Toi

François Delisle

Canada

2007, 87 minutes

Sur un fond noir, dénué de tout environnement sonore, trois lettres s'impriment sèchement : TOI. Puis, les premières images sèment l'inconfort : elle (Anne-Marie Cadieux) et lui (Marc Béland) copulent, violemment. Ce n'est ni élégant, ni émoustillant, la caméra adoptant une posture frontale voyeuriste et directe. Le moins que l'on puisse dire, c'est qu'on ne se sent pas tout à fait à l'aise devant une première scène aussi crue, assénée sans délicatesse au visage du spectateur. Et on se dit : enfin, un film québécois qui ose et qui dérange.
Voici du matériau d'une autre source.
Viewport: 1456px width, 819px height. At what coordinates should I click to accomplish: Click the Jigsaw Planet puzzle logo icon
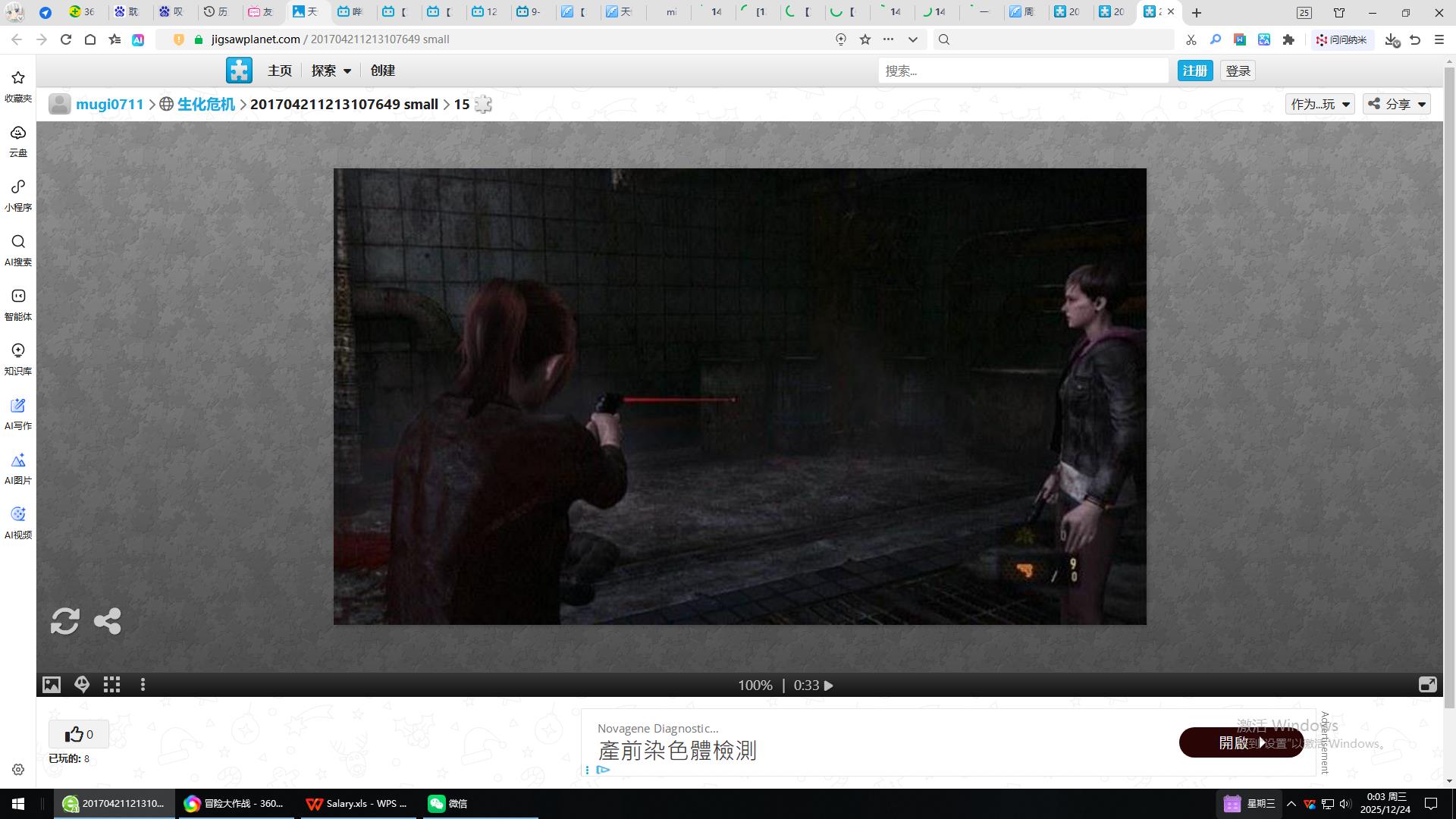point(239,71)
En cette ère de divertissements préfabriqués pour consommateurs confortables et endormis, Toi est un formidable pavé dans la mare consensuelle du cinéma québécois. Un film de chair, de sueur et de larmes. Pour paraphraser Jean Leloup : les gens aiment bien quand ça fait mal, et y'a pas de mal à se faire du bien. Et avec ce troublant et déroutant long métrage de François Delisle, qui fouille dans les tréfonds du mal-être d'un être en déroute émotive totale, on a indéniablement mal avec ses protagonistes en détresse. Mais dieu que ça fait du bien.
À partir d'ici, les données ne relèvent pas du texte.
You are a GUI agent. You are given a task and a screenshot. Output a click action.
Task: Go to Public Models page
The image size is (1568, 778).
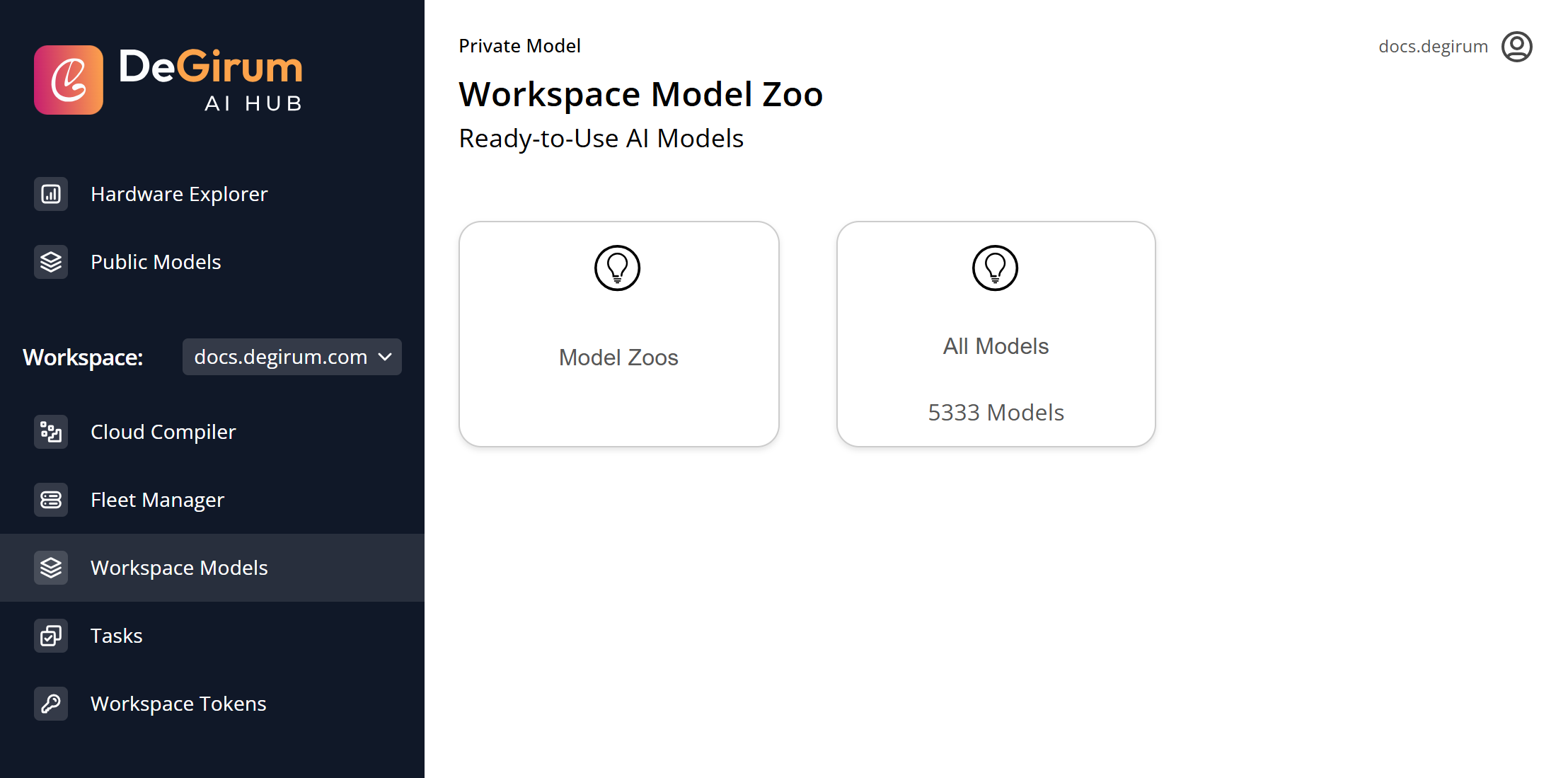pos(156,262)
Anne-Marie Cadieux incarne la figure centrale de ce récit cinglant qui bouscule nos repères moraux et cinématographiques. Elle est Michèle, une femme menant une double vie. D'un côté, elle est mère d'un jeune garçon et la compagne de vie de celui qui est aussi son partenaire d'affaires (Laurent Lucas, toujours aussi excellent). De l'autre, elle entretient une liaison secrète, passionnée et fougueuse avec un musicien (Marc Béland, impeccable). Déchirée entre ces deux pôles, au carrefour de sa vie adulte, Michèle est également en proie à des tourments intérieurs qui la tenaillent. Un vide qui se révèle aussi abyssal qu'inexplicable. Elle décide de quitter son mari et son fils pour rejoindre son amant. C'est le début d'une spirale destructrice qui révèle un profond mal de vivre, et qui entraînera tous ses proches dans son chaos.
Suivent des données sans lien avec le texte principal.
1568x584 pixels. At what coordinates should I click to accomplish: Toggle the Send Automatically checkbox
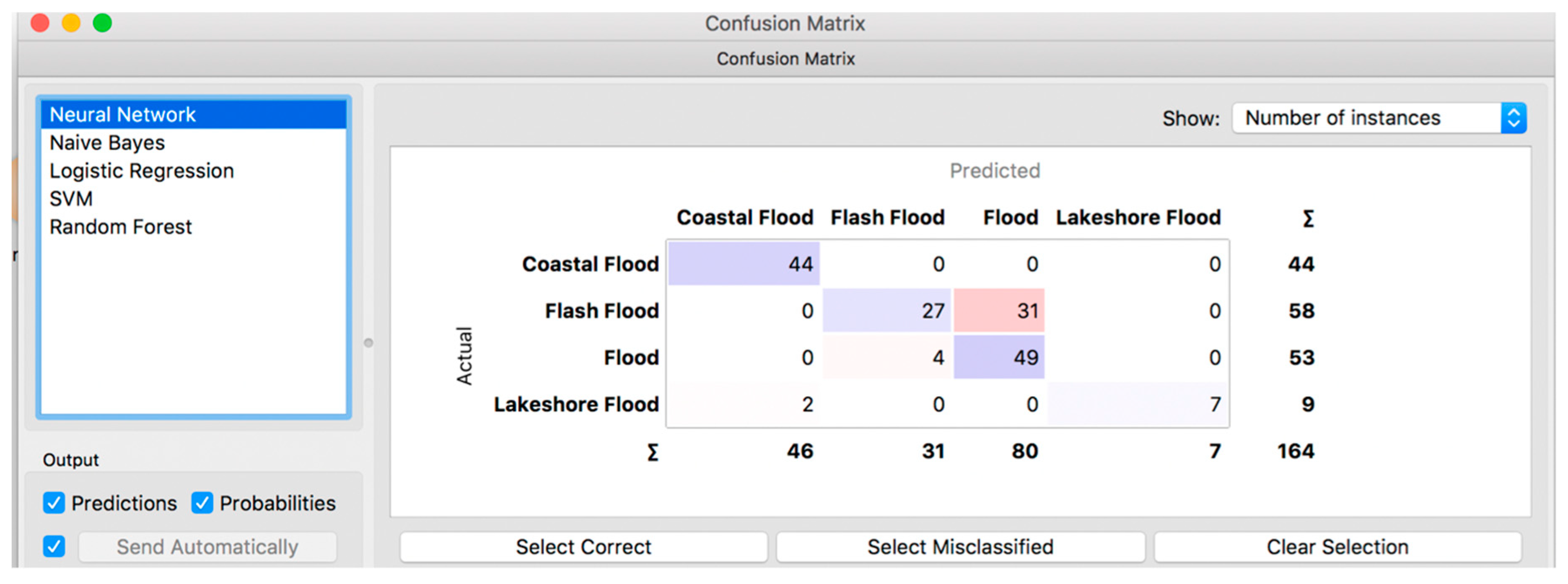54,546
Il est rare qu'un film québécois explore des zones aussi inconfortables. Et François Delisle relève le pari avec une détermination et une rigueur qui forcent l'admiration. À travers cette quête d'absolu d'un personnage à la dérive, qu'il évite judicieusement de juger ou d'analyser, le cinéaste révèle la faille qui sommeille en chacun de nous, et qui est dévoilée ici sous des airs d'une noirceur étouffante, nihiliste. D'abord explorée sous l'angle du sexe et de la passion amoureuse dévorante, qui est un motif convenu de ce type de parcours destructeur (on pense notamment au Coeur au poing, de Charles Binamé, qui avait succombé aux pièges de la complaisance racoleuse avec un sujet quelque peu semblable), la quête de Michèle dévie en cours de route, et bifurque en une série de va-et-vient, d'hésitations et de revirements autour de ses proches, qu'elle cherche à fuir et à retrouver à la fois, ce qui témoigne de la perte totale de repères qui s'opère en elle. À la fois choqué et ému par cette femme qui se perd et se décompose sous ses yeux, le spectateur est plongé dans une panoplie de sentiments contradictoires, reflets de la complexité du portrait et des situations que Delisle met en scène avec un sens de l'immédiateté viscérale d'une grande justesse.

Toi, c'est aussi, en son coeur même, une performance d'actrice renversante. Anne-Marie Cadieux, devenue l'égérie du cinéaste depuis Le Bonheur est une chanson triste, s'y donne corps et âme. Elle porte le film sur ses épaules. On connaissait déjà toute l'étendue de son talent, mais elle trouve très certainement ici l'un des rôles culminants de sa carrière, où elle plonge dans un registre de vulnérabilité et de mise à nu que peu d'actrices oseraient explorer avec un tel abandon. Marc Béland et Laurent Lucas sont eux aussi excellents et défendent des rôles substantiels et complexes. On soulignera aussi la force de frappe de la mise en scène, crue et directe, en parfait accord avec son sujet, dont le style évoque beaucoup plus des affinités européennes (Patrice Chéreau, le cinéma danois, notamment) que québécoises. Aussi, on pardonnera quelques fautes de goûts et des choix parfois discutables (notamment les pièces musicales d'Ève Cournoyer, parfois en porte-à-faux avec l'ambiance du film), tant ces accrocs sont mineurs en regard de la force de frappe de ce film.

Il y a fort à parier que de nombreux spectateurs seront rebutés ou désarçonnés par ce regard radical et dénué de complaisance, qui fait face avec témérité à certains des aspects les plus déroutants de la nature humaine. Toi est une aventure courageuse, audacieuse et implacable, comme on en voit trop peu souvent sur nos écrans.